# EAS Delaware



## Michael Palmer (Dec 29, 2006)

Who's going?


----------



## BeeOne (Jun 4, 2015)

See You There!


----------



## snl (Nov 20, 2009)

I'm there as a vendor, please stop by & chat!

Larry


----------



## BeeOne (Jun 4, 2015)

snl, will you be demonstrating the provap in the apiary?


----------



## snl (Nov 20, 2009)

BeeOne said:


> snl, will you be demonstrating the provap in the apiary?


I'd like to but the ramifications of someone inhaling the vapors .... I'll have another video....


----------



## BeeOne (Jun 4, 2015)

If I can get an OK from some EAS Master Beekeepers, will you let us test one?


----------



## snl (Nov 20, 2009)

BeeOne said:


> If I can get an OK from some EAS Master Beekeepers, will you let us test one?


You betcha!


----------



## AstroZomBEE (Aug 1, 2006)

Michael Palmer said:


> Who's going?


I'll be there starting Tuesday evening


----------



## mitch30 (Feb 8, 2014)

I am going all week looking for all the great information. And looking forward to hearing you talk.


----------



## Cjj (Dec 12, 2015)

I will be there , looking forward to hearing you talk


----------



## winevines (Apr 7, 2007)

I'll be there... and the Show Chairman has already ribbon-ed me up as Best in Show 
Come visit the Honey Show on Thursday- tucked in the corner room 119. It's the Place to Bee.


----------



## AnarchyApiaries (Sep 6, 2007)

Bee S! We will see about that!


----------



## Andrew Dewey (Aug 23, 2005)

My wife and I start the journey today.
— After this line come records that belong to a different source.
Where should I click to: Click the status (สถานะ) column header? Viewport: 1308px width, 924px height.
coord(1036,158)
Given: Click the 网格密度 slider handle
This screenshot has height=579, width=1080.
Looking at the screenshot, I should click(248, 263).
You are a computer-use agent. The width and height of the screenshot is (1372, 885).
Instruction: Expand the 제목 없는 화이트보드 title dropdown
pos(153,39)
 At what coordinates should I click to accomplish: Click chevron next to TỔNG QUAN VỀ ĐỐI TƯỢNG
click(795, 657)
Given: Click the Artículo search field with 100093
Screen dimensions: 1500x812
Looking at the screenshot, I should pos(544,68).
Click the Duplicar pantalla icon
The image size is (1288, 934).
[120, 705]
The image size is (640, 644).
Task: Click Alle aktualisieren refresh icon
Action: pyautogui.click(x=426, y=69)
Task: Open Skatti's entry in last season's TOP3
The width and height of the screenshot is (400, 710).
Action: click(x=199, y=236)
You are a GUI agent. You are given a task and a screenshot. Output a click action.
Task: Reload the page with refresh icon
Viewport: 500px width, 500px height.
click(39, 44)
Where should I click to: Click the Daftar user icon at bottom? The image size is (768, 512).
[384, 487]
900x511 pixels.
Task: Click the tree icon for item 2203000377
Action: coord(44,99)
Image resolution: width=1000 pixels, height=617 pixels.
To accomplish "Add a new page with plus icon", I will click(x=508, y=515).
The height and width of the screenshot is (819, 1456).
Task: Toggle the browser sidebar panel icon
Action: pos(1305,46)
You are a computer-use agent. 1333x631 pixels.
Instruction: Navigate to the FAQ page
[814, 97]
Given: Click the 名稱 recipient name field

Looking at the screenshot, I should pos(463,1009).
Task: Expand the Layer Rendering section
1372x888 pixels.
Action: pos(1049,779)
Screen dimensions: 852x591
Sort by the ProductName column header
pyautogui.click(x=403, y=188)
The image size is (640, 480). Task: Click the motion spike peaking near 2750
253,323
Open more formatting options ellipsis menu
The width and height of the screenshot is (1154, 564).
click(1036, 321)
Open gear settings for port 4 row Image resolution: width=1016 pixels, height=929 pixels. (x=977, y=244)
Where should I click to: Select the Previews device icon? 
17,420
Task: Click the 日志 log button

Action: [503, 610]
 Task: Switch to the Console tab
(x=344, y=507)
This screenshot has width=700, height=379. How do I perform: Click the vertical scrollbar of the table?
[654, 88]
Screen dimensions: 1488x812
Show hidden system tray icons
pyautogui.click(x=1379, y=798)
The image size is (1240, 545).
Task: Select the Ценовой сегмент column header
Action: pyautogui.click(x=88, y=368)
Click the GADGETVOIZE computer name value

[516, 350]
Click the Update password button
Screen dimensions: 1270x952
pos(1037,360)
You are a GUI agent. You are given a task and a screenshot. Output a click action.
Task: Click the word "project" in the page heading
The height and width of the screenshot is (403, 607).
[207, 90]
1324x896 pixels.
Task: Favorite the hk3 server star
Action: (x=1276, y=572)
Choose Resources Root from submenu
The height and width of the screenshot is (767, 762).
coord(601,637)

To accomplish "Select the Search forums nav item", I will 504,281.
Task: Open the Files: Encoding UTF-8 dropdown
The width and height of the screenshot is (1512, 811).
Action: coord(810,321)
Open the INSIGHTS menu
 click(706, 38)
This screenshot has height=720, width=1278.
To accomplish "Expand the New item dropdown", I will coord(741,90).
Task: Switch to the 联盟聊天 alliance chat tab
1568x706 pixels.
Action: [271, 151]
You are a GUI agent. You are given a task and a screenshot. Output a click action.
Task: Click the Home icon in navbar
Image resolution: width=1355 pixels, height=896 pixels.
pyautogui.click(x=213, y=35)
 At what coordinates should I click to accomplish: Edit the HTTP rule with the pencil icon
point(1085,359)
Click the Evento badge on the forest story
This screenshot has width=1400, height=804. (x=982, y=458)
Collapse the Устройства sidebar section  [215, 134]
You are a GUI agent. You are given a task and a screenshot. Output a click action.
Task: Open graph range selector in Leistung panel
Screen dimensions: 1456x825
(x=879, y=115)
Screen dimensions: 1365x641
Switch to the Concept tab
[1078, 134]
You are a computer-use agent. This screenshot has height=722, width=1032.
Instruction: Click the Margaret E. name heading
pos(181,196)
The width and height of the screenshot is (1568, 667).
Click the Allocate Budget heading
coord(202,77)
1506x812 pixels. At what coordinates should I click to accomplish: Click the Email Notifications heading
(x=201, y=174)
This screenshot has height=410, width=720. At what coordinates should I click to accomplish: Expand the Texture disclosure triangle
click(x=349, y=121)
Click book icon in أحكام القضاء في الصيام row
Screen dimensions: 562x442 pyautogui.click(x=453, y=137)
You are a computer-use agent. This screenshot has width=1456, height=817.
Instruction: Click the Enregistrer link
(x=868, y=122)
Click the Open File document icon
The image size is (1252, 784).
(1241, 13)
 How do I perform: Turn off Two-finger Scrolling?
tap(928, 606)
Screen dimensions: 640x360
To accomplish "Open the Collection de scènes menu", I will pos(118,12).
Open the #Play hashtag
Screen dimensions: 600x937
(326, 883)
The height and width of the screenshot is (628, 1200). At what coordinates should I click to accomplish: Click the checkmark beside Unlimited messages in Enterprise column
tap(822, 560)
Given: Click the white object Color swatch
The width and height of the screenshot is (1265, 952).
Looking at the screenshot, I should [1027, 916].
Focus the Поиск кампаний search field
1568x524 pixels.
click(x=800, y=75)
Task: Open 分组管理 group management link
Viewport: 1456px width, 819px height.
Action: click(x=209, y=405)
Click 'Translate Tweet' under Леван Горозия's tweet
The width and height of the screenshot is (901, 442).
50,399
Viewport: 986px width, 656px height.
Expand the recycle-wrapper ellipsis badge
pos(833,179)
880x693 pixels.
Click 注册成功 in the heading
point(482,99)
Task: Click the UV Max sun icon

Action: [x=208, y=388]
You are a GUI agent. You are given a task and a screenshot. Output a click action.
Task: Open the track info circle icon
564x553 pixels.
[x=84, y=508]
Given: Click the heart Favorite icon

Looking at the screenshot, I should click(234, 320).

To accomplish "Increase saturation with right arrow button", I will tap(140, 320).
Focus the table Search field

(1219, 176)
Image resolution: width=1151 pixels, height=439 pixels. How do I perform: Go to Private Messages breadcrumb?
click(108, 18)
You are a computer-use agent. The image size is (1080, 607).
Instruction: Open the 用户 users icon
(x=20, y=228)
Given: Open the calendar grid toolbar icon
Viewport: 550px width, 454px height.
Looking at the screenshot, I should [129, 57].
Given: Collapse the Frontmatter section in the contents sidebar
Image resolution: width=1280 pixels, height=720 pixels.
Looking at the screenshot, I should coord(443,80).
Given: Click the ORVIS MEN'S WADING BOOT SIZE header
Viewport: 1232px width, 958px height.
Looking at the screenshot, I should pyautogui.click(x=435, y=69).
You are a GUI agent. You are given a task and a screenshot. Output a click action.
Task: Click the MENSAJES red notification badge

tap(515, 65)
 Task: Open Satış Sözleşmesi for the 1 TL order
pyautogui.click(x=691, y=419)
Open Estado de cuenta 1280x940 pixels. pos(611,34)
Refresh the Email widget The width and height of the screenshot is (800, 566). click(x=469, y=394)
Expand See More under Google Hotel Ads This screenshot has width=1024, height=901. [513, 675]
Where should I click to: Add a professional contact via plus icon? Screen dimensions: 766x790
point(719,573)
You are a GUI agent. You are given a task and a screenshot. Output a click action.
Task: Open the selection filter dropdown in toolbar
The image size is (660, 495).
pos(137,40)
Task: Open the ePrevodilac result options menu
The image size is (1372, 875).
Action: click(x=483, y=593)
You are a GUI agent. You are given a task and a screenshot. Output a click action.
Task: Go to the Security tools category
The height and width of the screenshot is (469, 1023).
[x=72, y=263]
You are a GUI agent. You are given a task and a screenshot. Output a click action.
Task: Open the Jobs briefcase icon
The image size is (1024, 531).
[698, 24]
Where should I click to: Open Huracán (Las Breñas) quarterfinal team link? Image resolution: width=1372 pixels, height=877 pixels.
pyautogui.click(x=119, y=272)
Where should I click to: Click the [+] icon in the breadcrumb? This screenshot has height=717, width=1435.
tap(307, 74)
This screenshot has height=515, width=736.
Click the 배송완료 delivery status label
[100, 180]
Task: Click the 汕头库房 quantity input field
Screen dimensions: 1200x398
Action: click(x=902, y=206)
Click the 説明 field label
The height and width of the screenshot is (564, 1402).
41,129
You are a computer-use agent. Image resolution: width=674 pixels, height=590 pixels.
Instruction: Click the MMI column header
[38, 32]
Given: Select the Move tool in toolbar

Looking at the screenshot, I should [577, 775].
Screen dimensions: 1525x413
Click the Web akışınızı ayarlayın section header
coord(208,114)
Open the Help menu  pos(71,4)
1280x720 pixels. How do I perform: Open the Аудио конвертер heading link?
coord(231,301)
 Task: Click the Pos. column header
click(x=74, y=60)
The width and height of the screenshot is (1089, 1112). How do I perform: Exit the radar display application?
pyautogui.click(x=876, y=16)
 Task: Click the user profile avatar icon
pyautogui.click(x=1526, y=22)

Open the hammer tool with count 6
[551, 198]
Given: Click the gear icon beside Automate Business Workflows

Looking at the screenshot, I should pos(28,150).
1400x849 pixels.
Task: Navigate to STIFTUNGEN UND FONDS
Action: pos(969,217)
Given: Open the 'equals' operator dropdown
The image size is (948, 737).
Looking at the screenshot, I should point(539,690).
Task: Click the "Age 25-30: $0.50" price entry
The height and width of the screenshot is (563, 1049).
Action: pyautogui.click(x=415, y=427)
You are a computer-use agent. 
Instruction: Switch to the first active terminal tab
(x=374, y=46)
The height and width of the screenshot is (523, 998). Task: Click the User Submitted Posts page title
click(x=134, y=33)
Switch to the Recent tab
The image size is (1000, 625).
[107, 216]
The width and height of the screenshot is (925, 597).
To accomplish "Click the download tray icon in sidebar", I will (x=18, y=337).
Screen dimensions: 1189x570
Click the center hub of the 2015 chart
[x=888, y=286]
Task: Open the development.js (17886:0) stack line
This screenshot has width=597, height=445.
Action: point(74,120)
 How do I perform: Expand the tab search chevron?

If you are there, please introduce yourself. We'll be there all week.

Looking forward to Sunday's choo choo ride. Yes, you can get to EAS by Amtrak. (And a taxi/Uber)


----------



## Specialkayme (Sep 4, 2005)

My journey starts tomorrow. I'll be there all week.

If anyone's interested in meeting up let me know. Looking to take the Master test next year, so if anyone's interested in meeting, giving me some pointers, or being a reference for the test I'd be much appreciated. Maybe over a beer . . .


----------



## wood4d (Jun 22, 2015)

My wife and I are going for wed-friday see you there


----------



## snl (Nov 20, 2009)

Specialkayme said:


> Maybe over a beer . . .


You buying?  :thumbsup:


----------



## Specialkayme (Sep 4, 2005)

snl said:


> You buying?  :thumbsup:


You trying to get me in trouble by providing a response on an online forum?


----------



## Michael Palmer (Dec 29, 2006)

snl said:


> You buying?  :thumbsup:


You buy. You're the vendor making all the big bucks.


----------



## wood4d (Jun 22, 2015)

I drink beer too!


----------



## wood4d (Jun 22, 2015)

NJ has an "antibeekeeper law on review we got the state to ban local ordinances and make it state law to keep bees. It backfired and they "basically" are limiting people to 2 hives and a nuc. they were not interested in what the state apiarist or the njba had for an opinion. Could be trouble for all you east coasters


----------



## oldiron56 (Mar 9, 2009)

I`m there volunteering as room moderator
for the speakers, little mike shy,might get better tomorrow. Look forward to meeting you all ,,,,,,,,,,,Pete Bell


----------



## Andrew Dewey (Aug 23, 2005)

As the song from Les Mis goes "one day more" and it promises to be a long one. The first meeting of the day is at 7:30 this morning!

So far I've met Larry (easy as he was tethered to his booth) but no one else.

The silent auction was good to me for old bee books. I'm delighted to read Von Frisch among others.


----------